Watching Zoë Bakes on Magnolia Network!

I was working on another show concept when I heard that Chip and Joanna Gaines were starting Magnolia Network. I called the producer I had been working with and said something to the effect of “THAT’S MY DREAM NETWORK!”
Yes, I said it in all caps.
I have always admired the passion and intensity that Joanna and Chip have for the work they do, but still impart so much joy into their projects. That resonates with me.
Baking is a craft I LOVE and want to share that with the world. I couldn’t think of a better platform to do that on than Magnolia Network and I am sooooo grateful they felt the same way when they saw my audition “sizzle” and invited me to join their community of creators.

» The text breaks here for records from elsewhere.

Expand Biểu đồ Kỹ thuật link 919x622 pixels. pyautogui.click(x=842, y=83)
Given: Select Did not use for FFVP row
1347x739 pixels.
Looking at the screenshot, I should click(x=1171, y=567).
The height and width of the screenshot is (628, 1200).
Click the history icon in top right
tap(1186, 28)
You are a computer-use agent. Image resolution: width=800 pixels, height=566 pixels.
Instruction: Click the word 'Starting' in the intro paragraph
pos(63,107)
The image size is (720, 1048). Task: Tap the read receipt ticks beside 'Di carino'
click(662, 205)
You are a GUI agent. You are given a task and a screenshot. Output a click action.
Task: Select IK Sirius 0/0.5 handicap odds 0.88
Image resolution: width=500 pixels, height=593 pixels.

Zoë Bakes is more than a show about baking, although there is lots of that too. It is an ode to my entire food community in Minneapolis. I am excited to share this town with people, who may not know its long tradition of baking.
Minneapolis sits on the Mississippi river and was developed as a wheat milling town. Those old mills (now museums and restaurants) still stand on the banks of the river as a reminder of our roots. My house is in a neighborhood built by the wheat barons. The history is everywhere. The current community of farmers, millers, and bakers have rich stories to tell and I am so honored to share them on Zoë Bakes.
Episodes Available Now | Zoe Bakes on Magnolia Network
Watch Zoe Bakes on Magnolia Network on discovery+ or on the Magnolia Network | Time Well Spent app

Episode 1: Porch Party Pies
Zoë François bakes up a table full of irresistible pies and cooks up one of her favorite desserts to share with friends and family on her porch as they kick off their annual tradition of welcoming spring back to Minnesota.
Recipes: Strawberry Rhubarb Pie | Strawberry Fool

Episode 2: Biscuit Bake
Zoë is invited to a backyard barbecue and visits a local chef known for his biscuit baking. She incorporates his tips into her own recipes as she makes two of her favorite Southern-inspired sweets.
Recipes: Tender & Flaky Homemade Biscuits | Banana Pudding | Biscuit Topped Cobbler

Episode 3: Making Meringue
Zoë dives into the magic of meringue when she bakes it into a Pavlova (from Zoë Bakes Cakes), a whipped cream and fruit-filled dessert, for a dinner party with friends. She also visits a local pie maker who has mastered the art of meringue and uses it as a crust.
Recipes: Pavlova | Stephanie Meyer’s Beef Stew

Episode 4: Decorating Cakes
Zoë surprises her best friend by making a devil’s food cake (from Zoë Bakes Cakes) topped with champagne buttercream for her anniversary. She also shares her tips for piping roses and borders, and explores current trends in cake design at a local cakery.
Recipes: Devil’s Food Cake | Swiss Meringue Buttercream

Episode 5: Buzzworthy Bakes
Zoë bakes a beehive-shaped birthday cake (from Zoë Bakes Cakes) for her beekeeper dad, complete with marzipan bees and a variety of honeys from her visit to a honey farm. Then, she whips up baked doughnuts with a honey glaze.
Recipe: Beehive Cake

Episode 6: Cookie Delivery
Zoë wants to give her college son a taste of home by baking delicious chocolate chip cookies that highlight a friend’s fun technique. Later, she sends everything but the milk when she includes a variety of customized brownies.
Recipes: Sarah Kieffer’s Pan-Banging Chocolate Chip Cookies | Zoë’s Perfect Chocolate Chip Cookies
Sarah’s Book: 100 Cookies
Episode 7: Pizza Farm
Zoë visits a pizza farm to learn about her new wood-fired pizza oven and how to use it for baking at home. Then, she gets inspired to create a pizza farm experience in her own backyard for a group of friends.
More information about my Fontana Forni Pizza Oven and Copper Olive Oil Cruet.
Episode 8: Apple Classics
Zoë kicks off apple season by visiting an orchard and picking new varieties to put a twist on her classic Apple Bundt Cake. She also whips up a few childhood favorites like a Dutch Baby and pink applesauce to share with a friend.
Recipes: Apple Cake with Honey Cider Glaze, Dutch Baby
Episode 9: Coffee Break
Zoë explores a Scandinavian tradition called fika, a coffee break with sweets, when she visits a local bakery and finds inspiration for a new twist on her Cinnamon Braid. Then, she makes a Cardamom Pear Cake and enjoys both with an old friend.
Recipe: Pear-Cardamom Cake
More episodes coming soon!
Want to learn more about the guests on my show and receive exclusive recipes from them? Sign up for my Substack where I’ll be featuring Q&As with the featured guests, exclusive recipes, and much more.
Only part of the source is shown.